Uma por uma, todas estas tolices são baseadas na noção de que o homem é um animal glorioso e indescritível, e que sua contínua existência no mundo deve ser facilitada e assegurada. Mas esta idéia é obviamente uma estupidez. No que se refere aos animais, o mesmo num espaço tão limitado como o nosso mundo, o homem é tosco e ridículo. Poucos bichos são tão estúpidos ou covardes quanto o homem.
O mais vira-lata dos cães tem sentidos mais agudos e é infinitamente mais corajoso, para não dizer mais honesto e confiável. As formigas e abelhas são, de várias formas, mais inteligentes e engenhosas; tocam para a frente seus sistemas de governo com muito menos arranca-rabos, desperdícios e imbecilidades. O leão é mais bonito, digno e majestoso. O antílope é infinitamente mais rápido e gracioso. Qualquer gato doméstico comum é mais limpo. O cavalo, mesmo suado do trabalho, cheira melhor. O gorila é mais gentil com seus filhotes e mais fiel à companheira. O boi e o asno são mais produtivos e serenos. Mas, acima de tudo, o homem é deficiente em coragem, talvez a mais nobre de todas as qualidades. Seu pavor mortal não se milita a todos os animais do seu próprio peso ou mesmo da metade do seu peso – exceto uns poucos que ele degradou por cruzamentos artificiais --, seu pavor mortal é também daqueles da sua própria espécie – e não apenas de seus punhos e pés, mas até de suas risotas.

Registros armazenados:
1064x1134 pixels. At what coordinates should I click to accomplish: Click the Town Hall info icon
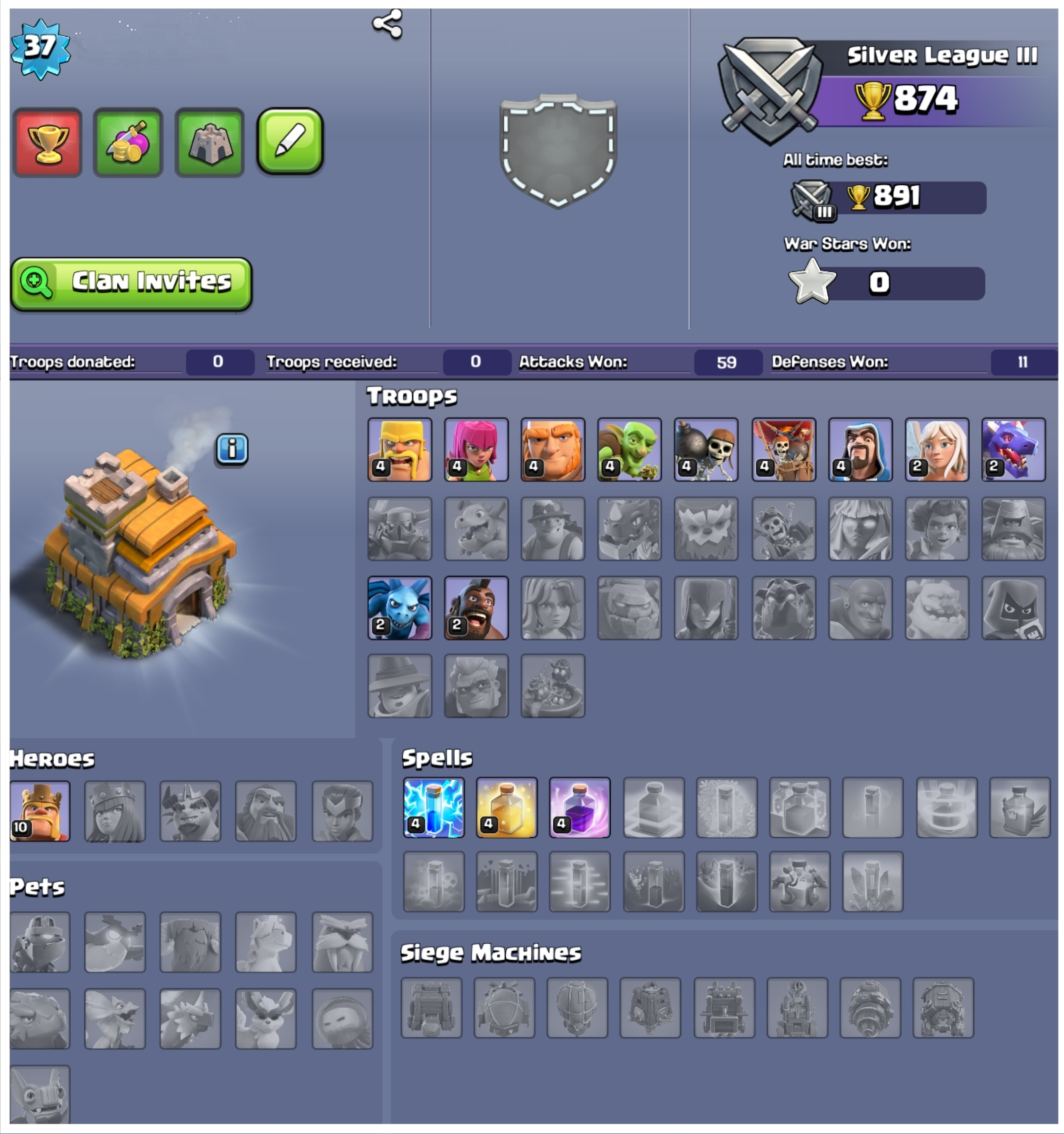pyautogui.click(x=231, y=449)
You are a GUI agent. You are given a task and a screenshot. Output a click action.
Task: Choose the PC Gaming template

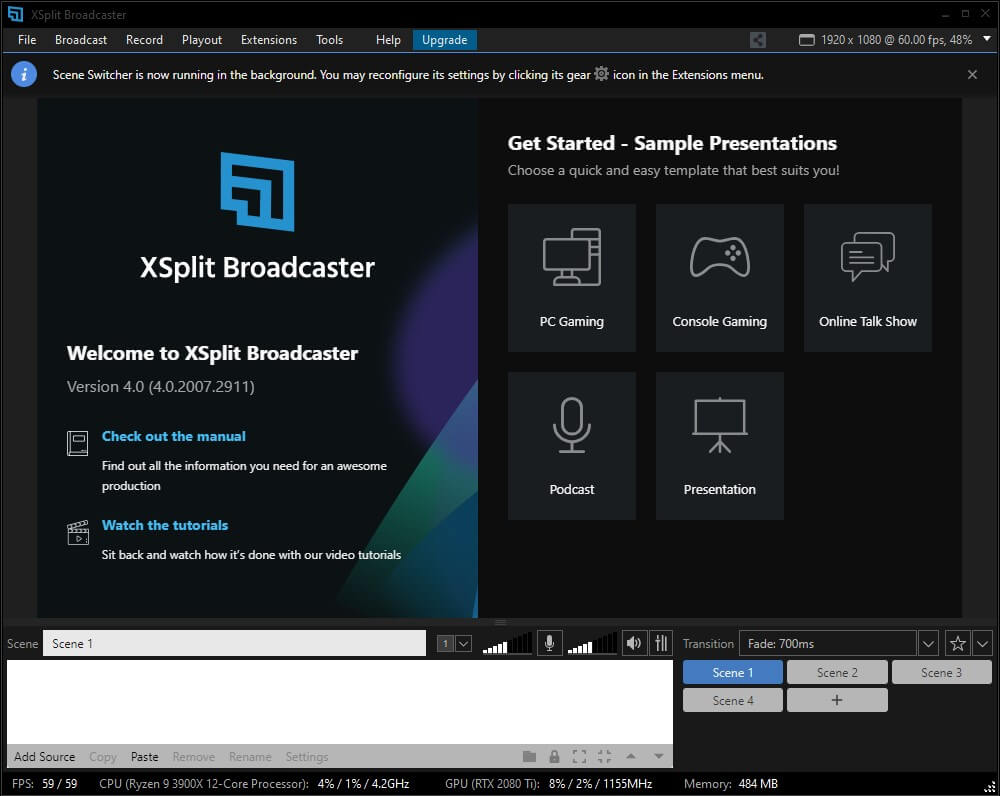click(x=572, y=278)
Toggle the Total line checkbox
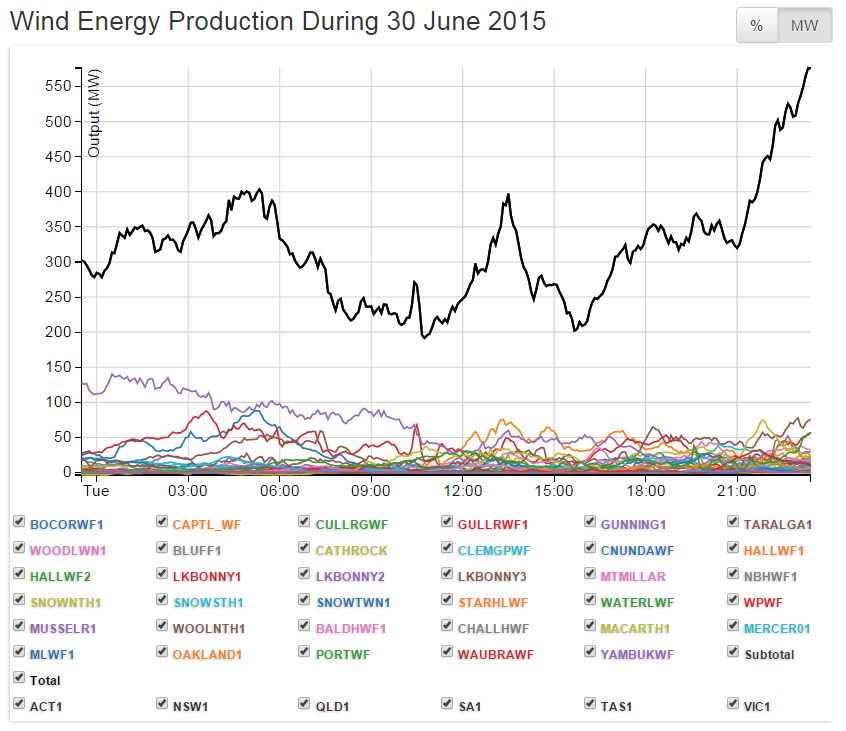This screenshot has width=846, height=731. click(20, 678)
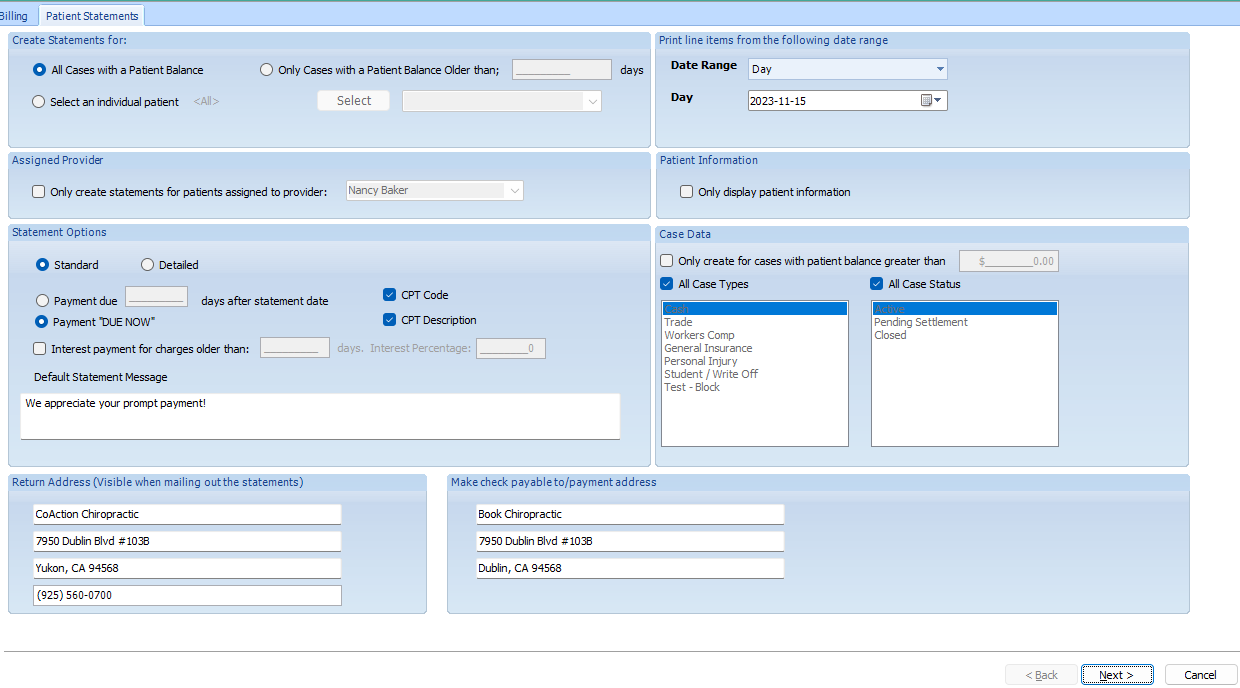This screenshot has height=688, width=1240.
Task: Select the Patient Statements tab
Action: (x=92, y=16)
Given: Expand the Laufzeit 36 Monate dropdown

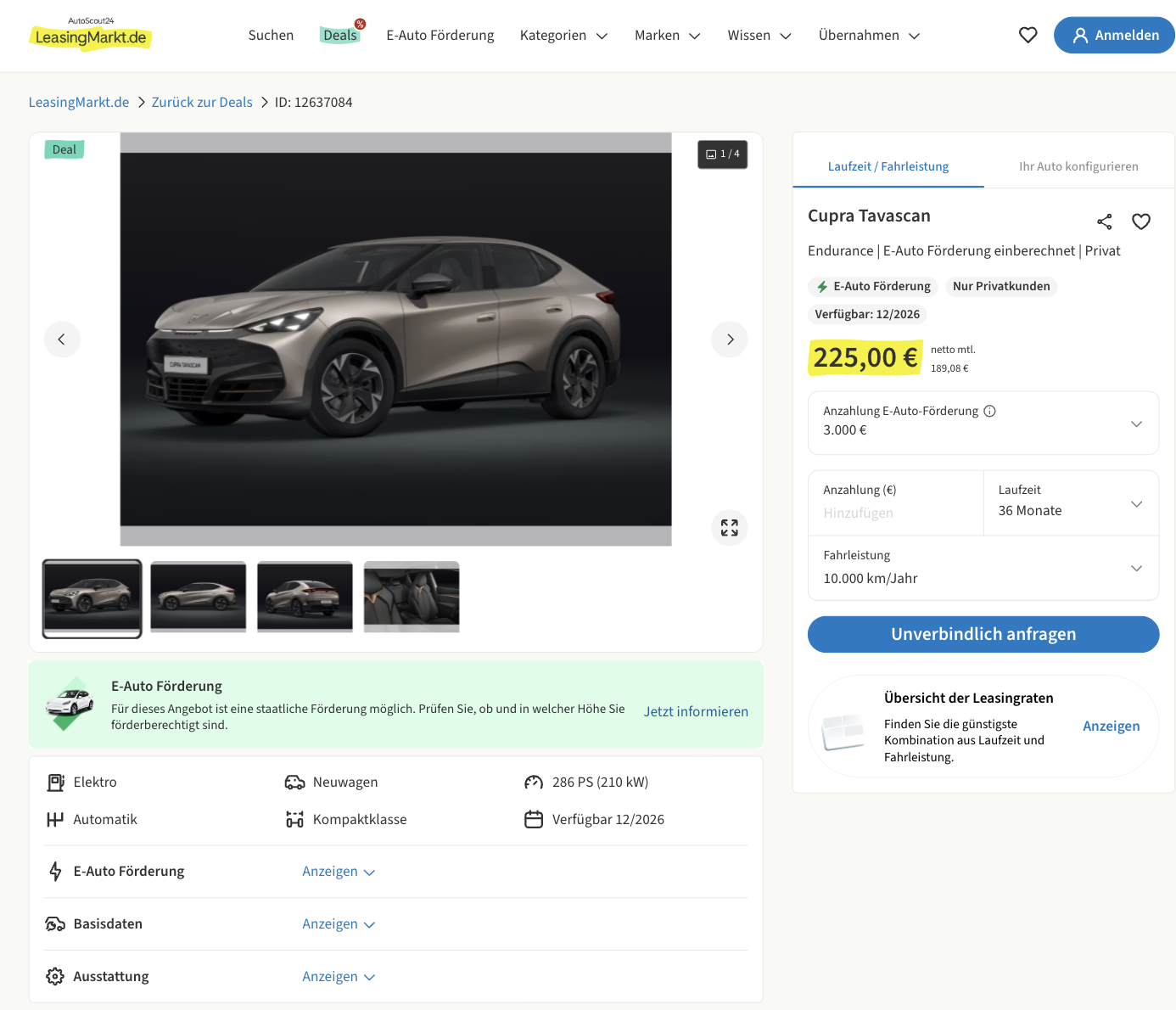Looking at the screenshot, I should pos(1071,503).
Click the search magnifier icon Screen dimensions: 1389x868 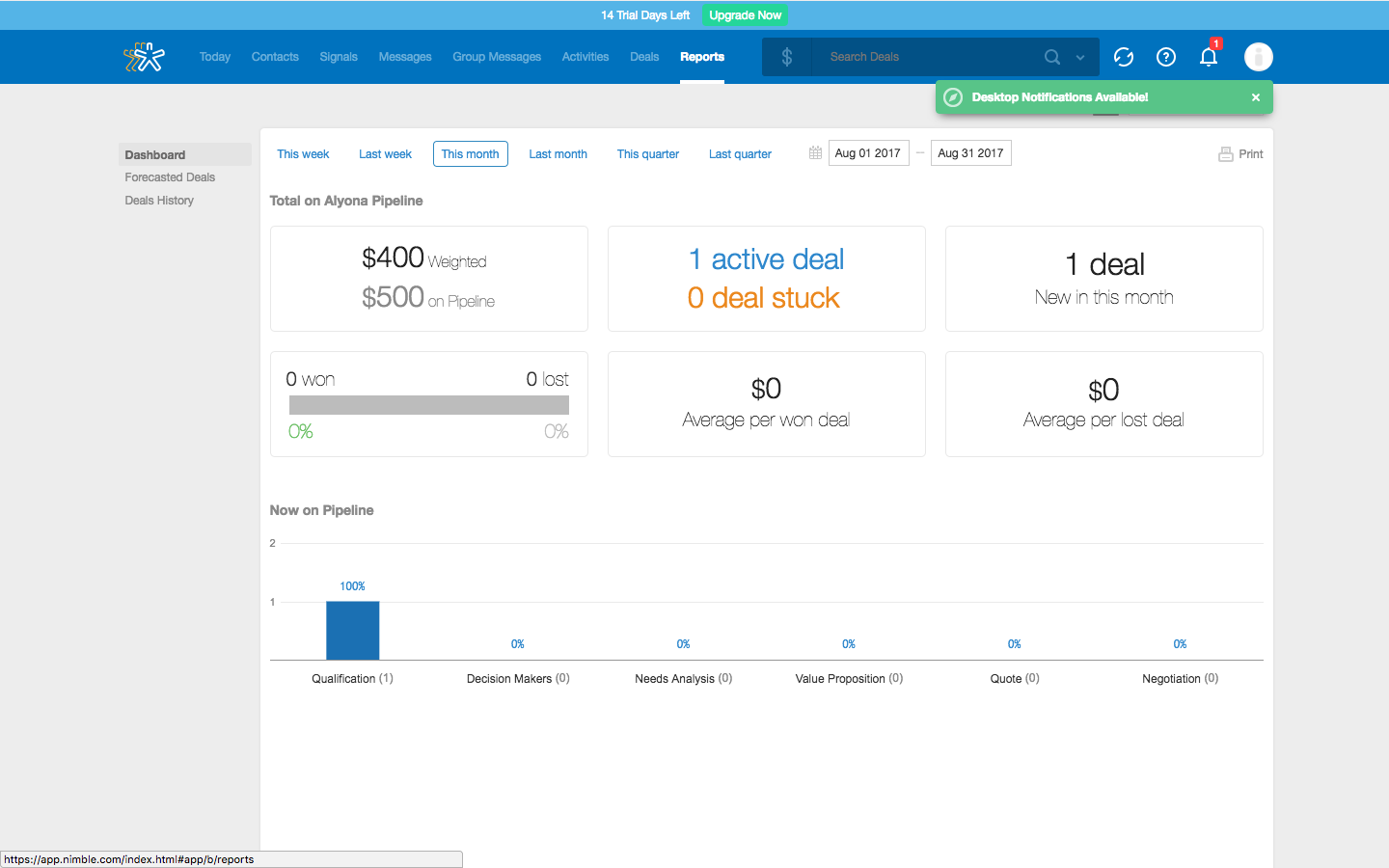[x=1051, y=57]
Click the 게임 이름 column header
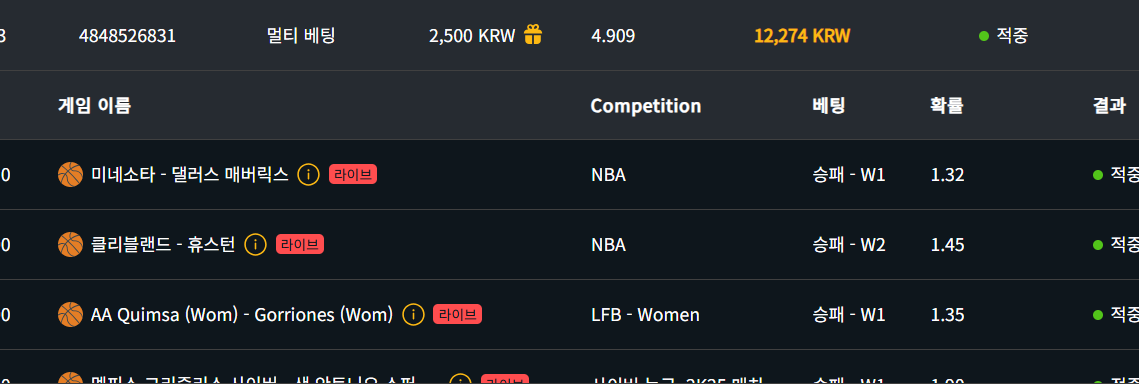 pos(94,105)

### Explorar o material
a) Copie do texto sobre o homem e os animais o trecho que vai de "Uma por uma, todas" até "quanto o homem.".
b) Segundo o texto sobre o homem e os animais, em que qualidade o homem é deficiente acima de tudo?

### Respostas esperadas
a)
Uma por uma, todas estas tolices são baseadas na noção de que o homem é um animal glorioso e indescritível, e que sua contínua existência no mundo deve ser facilitada e assegurada. Mas esta idéia é obviamente uma estupidez. No que se refere aos animais, o mesmo num espaço tão limitado como o nosso mundo, o homem é tosco e ridículo. Poucos bichos são tão estúpidos ou covardes quanto o homem.

b) Em coragem, talvez a mais nobre de todas as qualidades.